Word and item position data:
----

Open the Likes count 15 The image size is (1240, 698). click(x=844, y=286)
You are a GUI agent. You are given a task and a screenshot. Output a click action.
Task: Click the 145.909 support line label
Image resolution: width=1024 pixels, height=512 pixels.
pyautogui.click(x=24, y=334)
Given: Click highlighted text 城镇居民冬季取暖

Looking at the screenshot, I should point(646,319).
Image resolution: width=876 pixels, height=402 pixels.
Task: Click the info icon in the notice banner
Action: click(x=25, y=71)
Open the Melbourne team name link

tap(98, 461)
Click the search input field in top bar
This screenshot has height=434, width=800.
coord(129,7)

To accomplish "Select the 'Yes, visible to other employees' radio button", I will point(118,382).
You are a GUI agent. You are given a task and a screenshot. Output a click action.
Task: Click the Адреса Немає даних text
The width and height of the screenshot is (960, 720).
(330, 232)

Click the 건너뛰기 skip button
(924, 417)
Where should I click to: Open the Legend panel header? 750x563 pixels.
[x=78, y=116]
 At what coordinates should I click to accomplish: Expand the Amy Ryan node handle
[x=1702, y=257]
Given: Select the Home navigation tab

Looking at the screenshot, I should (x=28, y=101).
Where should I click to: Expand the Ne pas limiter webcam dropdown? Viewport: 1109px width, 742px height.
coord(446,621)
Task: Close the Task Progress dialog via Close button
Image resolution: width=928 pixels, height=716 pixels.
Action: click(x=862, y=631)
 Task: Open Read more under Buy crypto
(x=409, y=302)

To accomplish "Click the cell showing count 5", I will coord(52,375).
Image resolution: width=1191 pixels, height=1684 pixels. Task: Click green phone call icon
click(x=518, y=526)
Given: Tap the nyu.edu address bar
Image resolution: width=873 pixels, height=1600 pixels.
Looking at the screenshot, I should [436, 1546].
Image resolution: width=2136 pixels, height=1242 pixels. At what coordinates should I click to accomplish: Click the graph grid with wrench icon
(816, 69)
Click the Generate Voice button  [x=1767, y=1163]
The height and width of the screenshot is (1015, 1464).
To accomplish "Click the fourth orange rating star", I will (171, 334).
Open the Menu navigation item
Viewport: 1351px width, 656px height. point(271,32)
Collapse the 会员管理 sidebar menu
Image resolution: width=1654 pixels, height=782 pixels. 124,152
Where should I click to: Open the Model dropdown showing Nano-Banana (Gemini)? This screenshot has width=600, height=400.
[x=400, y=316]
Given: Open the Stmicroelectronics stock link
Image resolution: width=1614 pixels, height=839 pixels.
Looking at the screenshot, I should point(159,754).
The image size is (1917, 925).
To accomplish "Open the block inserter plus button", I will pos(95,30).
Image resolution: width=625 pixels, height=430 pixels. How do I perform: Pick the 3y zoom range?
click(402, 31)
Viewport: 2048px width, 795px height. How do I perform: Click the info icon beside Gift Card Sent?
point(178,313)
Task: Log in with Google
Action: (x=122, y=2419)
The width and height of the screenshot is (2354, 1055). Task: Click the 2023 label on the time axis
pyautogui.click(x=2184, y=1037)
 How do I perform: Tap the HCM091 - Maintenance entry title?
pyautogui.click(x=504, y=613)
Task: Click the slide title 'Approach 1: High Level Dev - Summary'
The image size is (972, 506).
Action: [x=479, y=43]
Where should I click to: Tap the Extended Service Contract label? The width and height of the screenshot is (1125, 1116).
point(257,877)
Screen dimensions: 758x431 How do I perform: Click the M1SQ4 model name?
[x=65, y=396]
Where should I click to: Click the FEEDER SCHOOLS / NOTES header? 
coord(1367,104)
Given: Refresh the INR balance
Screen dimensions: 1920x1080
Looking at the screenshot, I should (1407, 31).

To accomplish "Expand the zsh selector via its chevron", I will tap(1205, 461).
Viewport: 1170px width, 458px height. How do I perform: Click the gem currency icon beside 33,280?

----

### The problem
Copy all of the material above line for line, with no changes.

### Result of this exercise
Open the Likes count 15 The image size is (1240, 698). click(x=844, y=286)
You are a GUI agent. You are given a task and a screenshot. Output a click action.
Task: Click the 145.909 support line label
Image resolution: width=1024 pixels, height=512 pixels.
pyautogui.click(x=24, y=334)
Given: Click highlighted text 城镇居民冬季取暖

Looking at the screenshot, I should point(646,319).
Image resolution: width=876 pixels, height=402 pixels.
Task: Click the info icon in the notice banner
Action: click(x=25, y=71)
Open the Melbourne team name link

tap(98, 461)
Click the search input field in top bar
This screenshot has height=434, width=800.
coord(129,7)

To accomplish "Select the 'Yes, visible to other employees' radio button", I will point(118,382).
You are a GUI agent. You are given a task and a screenshot. Output a click action.
Task: Click the Адреса Немає даних text
The width and height of the screenshot is (960, 720).
(330, 232)

Click the 건너뛰기 skip button
(924, 417)
Where should I click to: Open the Legend panel header? 750x563 pixels.
[x=78, y=116]
 At what coordinates should I click to accomplish: Expand the Amy Ryan node handle
[x=1702, y=257]
Given: Select the Home navigation tab

Looking at the screenshot, I should (x=28, y=101).
Where should I click to: Expand the Ne pas limiter webcam dropdown? Viewport: 1109px width, 742px height.
coord(446,621)
Task: Close the Task Progress dialog via Close button
Image resolution: width=928 pixels, height=716 pixels.
Action: click(x=862, y=631)
 Task: Open Read more under Buy crypto
(x=409, y=302)

To accomplish "Click the cell showing count 5", I will coord(52,375).
Image resolution: width=1191 pixels, height=1684 pixels. Task: Click green phone call icon
click(x=518, y=526)
Given: Tap the nyu.edu address bar
Image resolution: width=873 pixels, height=1600 pixels.
Looking at the screenshot, I should [436, 1546].
Image resolution: width=2136 pixels, height=1242 pixels. At what coordinates should I click to accomplish: Click the graph grid with wrench icon
(816, 69)
Click the Generate Voice button  [x=1767, y=1163]
The height and width of the screenshot is (1015, 1464).
To accomplish "Click the fourth orange rating star", I will (171, 334).
Open the Menu navigation item
Viewport: 1351px width, 656px height. point(271,32)
Collapse the 会员管理 sidebar menu
Image resolution: width=1654 pixels, height=782 pixels. 124,152
Where should I click to: Open the Model dropdown showing Nano-Banana (Gemini)? This screenshot has width=600, height=400.
[x=400, y=316]
Given: Open the Stmicroelectronics stock link
Image resolution: width=1614 pixels, height=839 pixels.
Looking at the screenshot, I should point(159,754).
The image size is (1917, 925).
To accomplish "Open the block inserter plus button", I will pos(95,30).
Image resolution: width=625 pixels, height=430 pixels. How do I perform: Pick the 3y zoom range?
click(402, 31)
Viewport: 2048px width, 795px height. How do I perform: Click the info icon beside Gift Card Sent?
point(178,313)
Task: Log in with Google
Action: (x=122, y=2419)
The width and height of the screenshot is (2354, 1055). Task: Click the 2023 label on the time axis
pyautogui.click(x=2184, y=1037)
 How do I perform: Tap the HCM091 - Maintenance entry title?
pyautogui.click(x=504, y=613)
Task: Click the slide title 'Approach 1: High Level Dev - Summary'
The image size is (972, 506).
Action: [x=479, y=43]
Where should I click to: Tap the Extended Service Contract label? The width and height of the screenshot is (1125, 1116).
point(257,877)
Screen dimensions: 758x431 How do I perform: Click the M1SQ4 model name?
[x=65, y=396]
Where should I click to: Click the FEEDER SCHOOLS / NOTES header? 
coord(1367,104)
Given: Refresh the INR balance
Screen dimensions: 1920x1080
Looking at the screenshot, I should (1407, 31).

To accomplish "Expand the zsh selector via its chevron", I will tap(1205, 461).
Viewport: 1170px width, 458px height. How do I perform: Click the gem currency icon beside 33,280?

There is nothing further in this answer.